The downside of having 3 functions IMO is that splitting into 3 function is in no way motivated by the fact that this is a loop traversal algorithm. It's just a small convenience that happens to match the two existing users. The downside from splitting is that a reader of the code has to wonder when each of them gets called and at least I would intuititvely assume there to be complicated rules, while if there is only a single function it is quite obvious what will happen.

myatsina updated this revision to Diff 126843.Dec 13 2017, 2:35 PM

I've uploaded a new review here and in https://reviews.llvm.org/D40330.

Changed LoopTraversal to not be a pass, but rather a class which returns the BB order and other passes can then traverse and process the BBs.
Separated some logic to a ReachingDefAnalysis pass which is used by both BreakFalsDeps and ExecutionDomainFix.

Between review D40330 and this review of deparating the code to different files I did some refactoring which is NFC (changing data types, moving comments etc). If you want I can upload the refactoring for review as well.

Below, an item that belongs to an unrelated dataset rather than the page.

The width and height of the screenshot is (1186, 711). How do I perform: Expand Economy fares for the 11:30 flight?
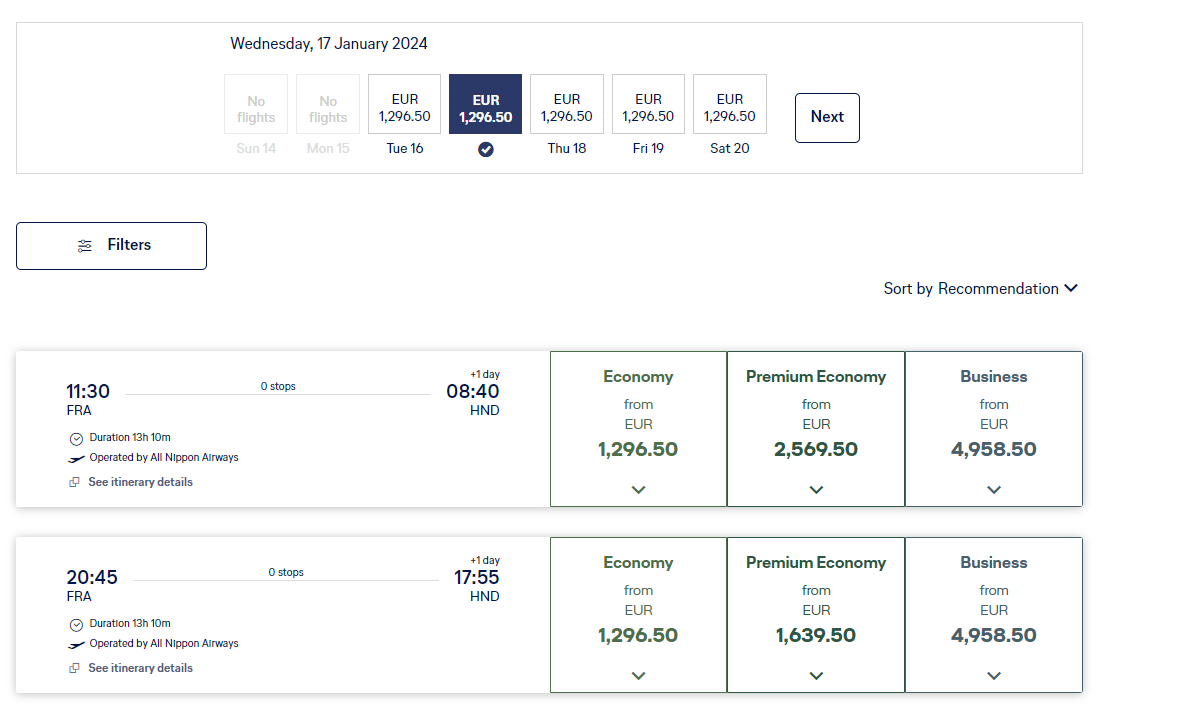coord(638,490)
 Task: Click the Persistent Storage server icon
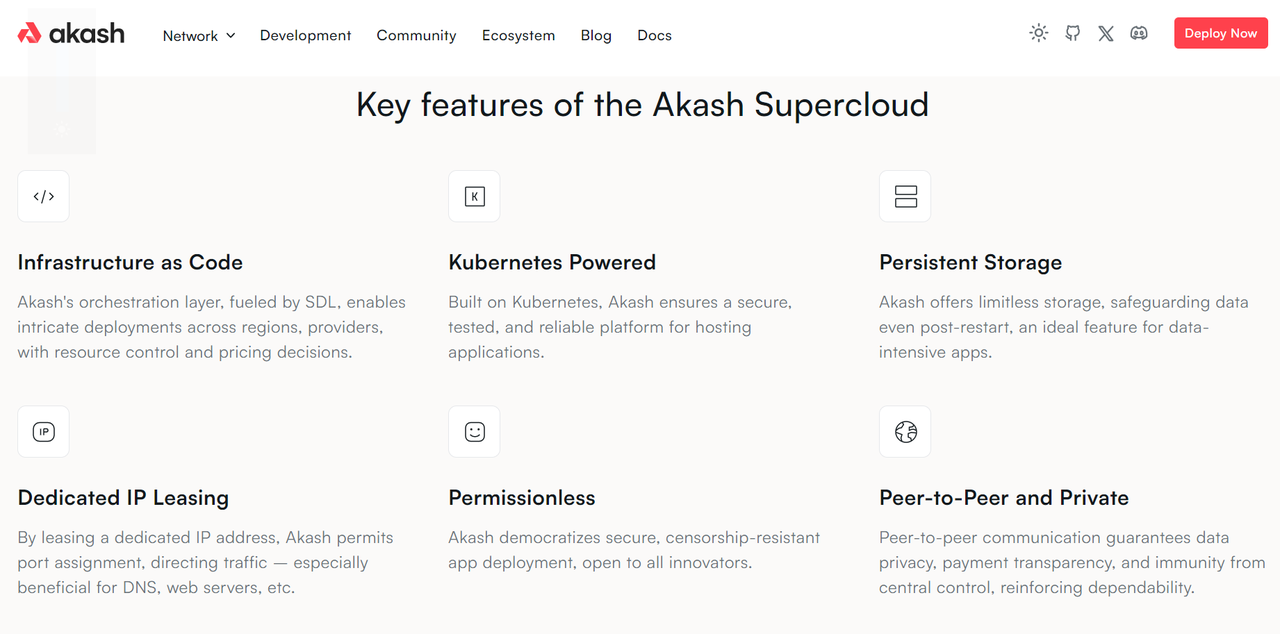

atdt added a subscriber: atdt.Dec 15 2017, 1:08 PM

Matthias, did you get a chance to look at these changes (and at the changes in https://reviews.llvm.org/D40330) ? Are you OK with them?

Thanks,
Marina

MatzeB accepted this revision.Jan 8 2018, 11:31 AM

LGTM.

This revision is now accepted and ready to land.Jan 8 2018, 11:31 AM
This revision was automatically updated to reflect the committed changes.